[DIRECTIONS FOR THIS TASK]
Reproduce the entries below character for character.

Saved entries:
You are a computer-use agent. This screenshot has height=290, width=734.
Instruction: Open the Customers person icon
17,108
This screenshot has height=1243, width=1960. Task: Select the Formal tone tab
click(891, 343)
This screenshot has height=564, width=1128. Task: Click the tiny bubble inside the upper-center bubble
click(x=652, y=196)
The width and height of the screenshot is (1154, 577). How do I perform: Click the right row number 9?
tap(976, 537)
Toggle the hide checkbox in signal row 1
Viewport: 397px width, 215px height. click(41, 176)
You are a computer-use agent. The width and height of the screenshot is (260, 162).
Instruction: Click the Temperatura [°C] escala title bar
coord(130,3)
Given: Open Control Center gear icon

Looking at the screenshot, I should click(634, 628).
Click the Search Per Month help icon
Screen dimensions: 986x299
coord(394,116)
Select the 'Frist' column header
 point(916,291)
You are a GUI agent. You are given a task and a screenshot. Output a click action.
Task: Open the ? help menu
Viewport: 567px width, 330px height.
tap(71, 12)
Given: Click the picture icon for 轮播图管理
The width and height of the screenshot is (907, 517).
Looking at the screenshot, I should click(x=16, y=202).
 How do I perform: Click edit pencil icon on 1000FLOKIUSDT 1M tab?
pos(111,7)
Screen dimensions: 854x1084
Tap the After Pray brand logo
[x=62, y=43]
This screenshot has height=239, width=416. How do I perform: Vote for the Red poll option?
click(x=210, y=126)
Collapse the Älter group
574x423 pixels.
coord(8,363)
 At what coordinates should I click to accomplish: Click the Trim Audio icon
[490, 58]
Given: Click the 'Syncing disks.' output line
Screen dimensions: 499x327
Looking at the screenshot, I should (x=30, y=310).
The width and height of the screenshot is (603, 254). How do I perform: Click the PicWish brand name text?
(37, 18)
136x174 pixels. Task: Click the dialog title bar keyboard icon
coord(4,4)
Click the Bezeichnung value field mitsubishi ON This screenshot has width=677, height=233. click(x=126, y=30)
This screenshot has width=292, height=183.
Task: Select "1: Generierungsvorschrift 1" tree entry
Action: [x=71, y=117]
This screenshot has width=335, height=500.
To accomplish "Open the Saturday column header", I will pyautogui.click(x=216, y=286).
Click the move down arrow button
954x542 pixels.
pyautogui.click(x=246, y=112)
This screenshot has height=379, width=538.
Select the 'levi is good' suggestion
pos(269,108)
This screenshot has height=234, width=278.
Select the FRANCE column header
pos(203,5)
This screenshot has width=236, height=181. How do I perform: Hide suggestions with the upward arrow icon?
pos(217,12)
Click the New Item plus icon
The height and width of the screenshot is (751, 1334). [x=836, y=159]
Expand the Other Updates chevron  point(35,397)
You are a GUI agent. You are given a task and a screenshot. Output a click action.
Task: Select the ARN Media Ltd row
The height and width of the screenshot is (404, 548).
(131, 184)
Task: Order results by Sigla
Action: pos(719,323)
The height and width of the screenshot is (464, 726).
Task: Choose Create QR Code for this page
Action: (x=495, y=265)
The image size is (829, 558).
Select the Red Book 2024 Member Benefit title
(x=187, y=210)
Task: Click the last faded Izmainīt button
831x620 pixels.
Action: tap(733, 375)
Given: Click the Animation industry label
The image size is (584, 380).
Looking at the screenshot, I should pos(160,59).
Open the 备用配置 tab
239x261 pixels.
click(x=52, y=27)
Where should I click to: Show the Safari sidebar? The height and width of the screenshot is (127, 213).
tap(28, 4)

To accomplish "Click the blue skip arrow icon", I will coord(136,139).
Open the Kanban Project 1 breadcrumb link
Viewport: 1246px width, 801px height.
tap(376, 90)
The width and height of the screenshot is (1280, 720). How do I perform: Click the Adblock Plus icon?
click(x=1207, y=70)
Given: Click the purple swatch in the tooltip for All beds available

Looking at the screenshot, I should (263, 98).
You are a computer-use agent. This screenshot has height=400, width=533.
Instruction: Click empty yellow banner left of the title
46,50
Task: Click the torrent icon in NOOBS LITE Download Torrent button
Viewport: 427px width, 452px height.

[EXERCISE ANSWER]
You are a computer-use agent. This screenshot has height=290, width=734.
Instruction: Open the Customers person icon
17,108
This screenshot has height=1243, width=1960. Task: Select the Formal tone tab
click(891, 343)
This screenshot has height=564, width=1128. Task: Click the tiny bubble inside the upper-center bubble
click(x=652, y=196)
The width and height of the screenshot is (1154, 577). How do I perform: Click the right row number 9?
tap(976, 537)
Toggle the hide checkbox in signal row 1
Viewport: 397px width, 215px height. click(41, 176)
You are a computer-use agent. The width and height of the screenshot is (260, 162).
Instruction: Click the Temperatura [°C] escala title bar
coord(130,3)
Given: Open Control Center gear icon

Looking at the screenshot, I should click(634, 628).
Click the Search Per Month help icon
Screen dimensions: 986x299
coord(394,116)
Select the 'Frist' column header
 point(916,291)
You are a GUI agent. You are given a task and a screenshot. Output a click action.
Task: Open the ? help menu
Viewport: 567px width, 330px height.
tap(71, 12)
Given: Click the picture icon for 轮播图管理
The width and height of the screenshot is (907, 517).
Looking at the screenshot, I should click(x=16, y=202).
 How do I perform: Click edit pencil icon on 1000FLOKIUSDT 1M tab?
pos(111,7)
Screen dimensions: 854x1084
Tap the After Pray brand logo
[x=62, y=43]
This screenshot has height=239, width=416. How do I perform: Vote for the Red poll option?
click(x=210, y=126)
Collapse the Älter group
574x423 pixels.
coord(8,363)
 At what coordinates should I click to accomplish: Click the Trim Audio icon
[490, 58]
Given: Click the 'Syncing disks.' output line
Screen dimensions: 499x327
Looking at the screenshot, I should (x=30, y=310).
The width and height of the screenshot is (603, 254). How do I perform: Click the PicWish brand name text?
(37, 18)
136x174 pixels. Task: Click the dialog title bar keyboard icon
coord(4,4)
Click the Bezeichnung value field mitsubishi ON This screenshot has width=677, height=233. click(x=126, y=30)
This screenshot has width=292, height=183.
Task: Select "1: Generierungsvorschrift 1" tree entry
Action: [x=71, y=117]
This screenshot has width=335, height=500.
To accomplish "Open the Saturday column header", I will pyautogui.click(x=216, y=286).
Click the move down arrow button
954x542 pixels.
pyautogui.click(x=246, y=112)
This screenshot has height=379, width=538.
Select the 'levi is good' suggestion
pos(269,108)
This screenshot has height=234, width=278.
Select the FRANCE column header
pos(203,5)
This screenshot has width=236, height=181. How do I perform: Hide suggestions with the upward arrow icon?
pos(217,12)
Click the New Item plus icon
The height and width of the screenshot is (751, 1334). [x=836, y=159]
Expand the Other Updates chevron  point(35,397)
You are a GUI agent. You are given a task and a screenshot. Output a click action.
Task: Select the ARN Media Ltd row
The height and width of the screenshot is (404, 548).
(131, 184)
Task: Order results by Sigla
Action: pos(719,323)
The height and width of the screenshot is (464, 726).
Task: Choose Create QR Code for this page
Action: (x=495, y=265)
The image size is (829, 558).
Select the Red Book 2024 Member Benefit title
(x=187, y=210)
Task: Click the last faded Izmainīt button
831x620 pixels.
Action: tap(733, 375)
Given: Click the Animation industry label
The image size is (584, 380).
Looking at the screenshot, I should pos(160,59).
Open the 备用配置 tab
239x261 pixels.
click(x=52, y=27)
Where should I click to: Show the Safari sidebar? The height and width of the screenshot is (127, 213).
tap(28, 4)

To accomplish "Click the blue skip arrow icon", I will coord(136,139).
Open the Kanban Project 1 breadcrumb link
Viewport: 1246px width, 801px height.
tap(376, 90)
The width and height of the screenshot is (1280, 720). How do I perform: Click the Adblock Plus icon?
click(x=1207, y=70)
Given: Click the purple swatch in the tooltip for All beds available

Looking at the screenshot, I should (263, 98).
You are a computer-use agent. This screenshot has height=400, width=533.
Instruction: Click empty yellow banner left of the title
46,50
Task: Click the torrent icon in NOOBS LITE Download Torrent button
Viewport: 427px width, 452px height.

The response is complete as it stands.